I just realized the reason behind being gloomy lately. I thought that it might be just because I'm bored. I have nothing to do, nothing to look forward to and the only thing that kept me company was my little best mate Rusty (guinea pig) but, it all turns out not really just because of that. I somehow felt lonely when I am alone. This queer feeling that I had, it was really the first time I really experience it. It was a mixture of sour and bitter and yet a little tip of sweetness.

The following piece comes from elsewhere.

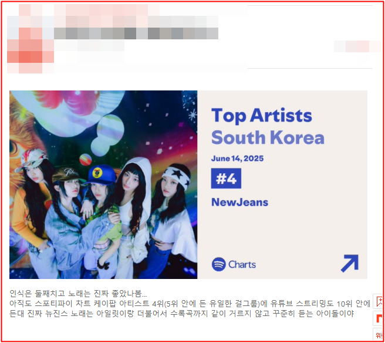This screenshot has width=385, height=343.
Task: Click the June 14, 2025 date
Action: pyautogui.click(x=237, y=159)
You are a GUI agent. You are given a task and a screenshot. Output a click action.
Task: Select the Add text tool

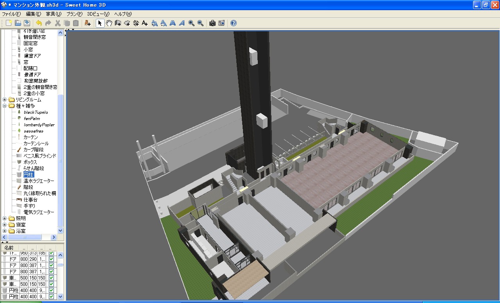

I was then alone in my room, just seeing my cousin off with her date and hearing my house-mate talking on the the phone with her acquaintance next. I was watching a TV show on my laptop but my mind was somewhere else. I was thinking. It was just about 3 when I started crying alone. The house with people living in it, have no sense of family at all I thought, but that was just me. All the people the the house are lovely and they have their own life. So I don't ask for anything much. Then I thought of my family; Dad, mum, my brother... I cried more.

Before when I was younger, when I first left home alone just for a holiday, I told everyone when they asked me if I missed my family. I would always replied 'No, cause I'll meet them again.'

But now, this time, it's different. I'm homesick.

I feel so emotional...

BUT!!!

I'M MEETING THEM NEXT WEEK, SO I GUESS I AM FINALLY HAPPY AGAIN!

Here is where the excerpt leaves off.